A brother’s anguish at Bose’s death
Sarat Chandra Bose, the illustrious elder brother of Netaji was under house arrest in Coonoor in the Nilgiris when the latter died in an air crash in August 1945. Sarat Bose had been under arrest since December 1941 in various places for joining hands with Subhas Boses. It was from the newspapers that he came to know the devastating news of the death of his brother. The anguished entry in his prison diary on the fateful day read, ‘Divine Mother, how many sacrifices have we to offer at your altar! Terrible Mother, your blows are too hard to bear! Your last blow was the heaviest and cruelest of all.”

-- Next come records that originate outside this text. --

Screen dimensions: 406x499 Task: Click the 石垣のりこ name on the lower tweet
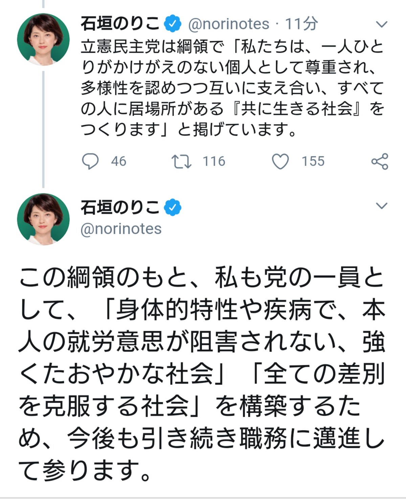pos(120,207)
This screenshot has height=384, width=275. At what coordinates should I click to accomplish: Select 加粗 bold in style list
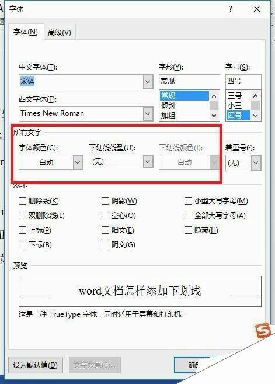pyautogui.click(x=168, y=115)
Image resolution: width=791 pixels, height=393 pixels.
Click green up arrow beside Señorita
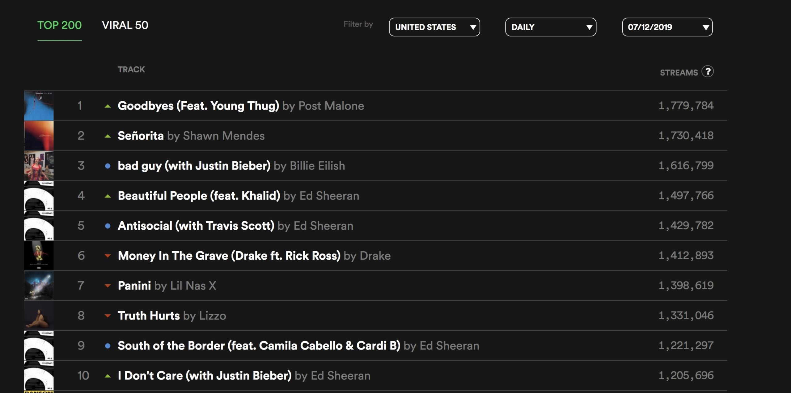click(x=108, y=136)
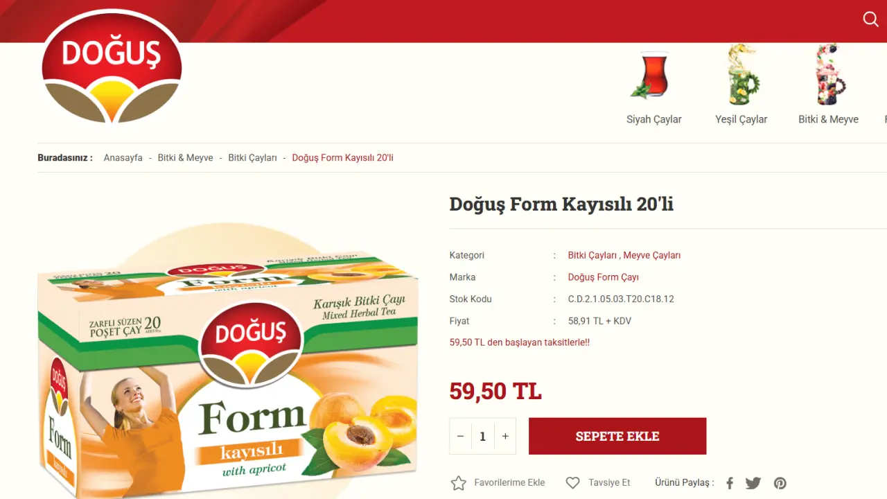Image resolution: width=887 pixels, height=499 pixels.
Task: Open Bitki & Meyve breadcrumb link
Action: click(186, 158)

The two brothers, though temperamentally different, had a special bond.
The diary continued, ‘Four or five nights back I dreamt that Subhas had come to see me. He was standing on the verandah of this bungalow and appeared to have become very tall in stature. I jumped up to see his face. Almost immediately thereafter, he disappeared. I did not attach any meaning to the dream then’ But now’.

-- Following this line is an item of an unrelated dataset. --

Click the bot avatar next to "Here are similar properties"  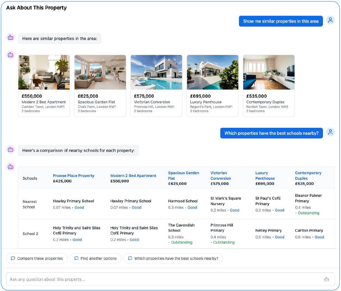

In a letter he wrote to his niece the same day, Sarat Bose lamented, ‘How shall I console you all , how shall I console myself’.
The district administration should consider erecting a plaque at the Coonoor-Kotagiri road, near Sim’s Park, where he was imprisoned in a bungalow, mentioning Sarat Chandra Bose’s association with Coonoor at an eventful time in Indian history.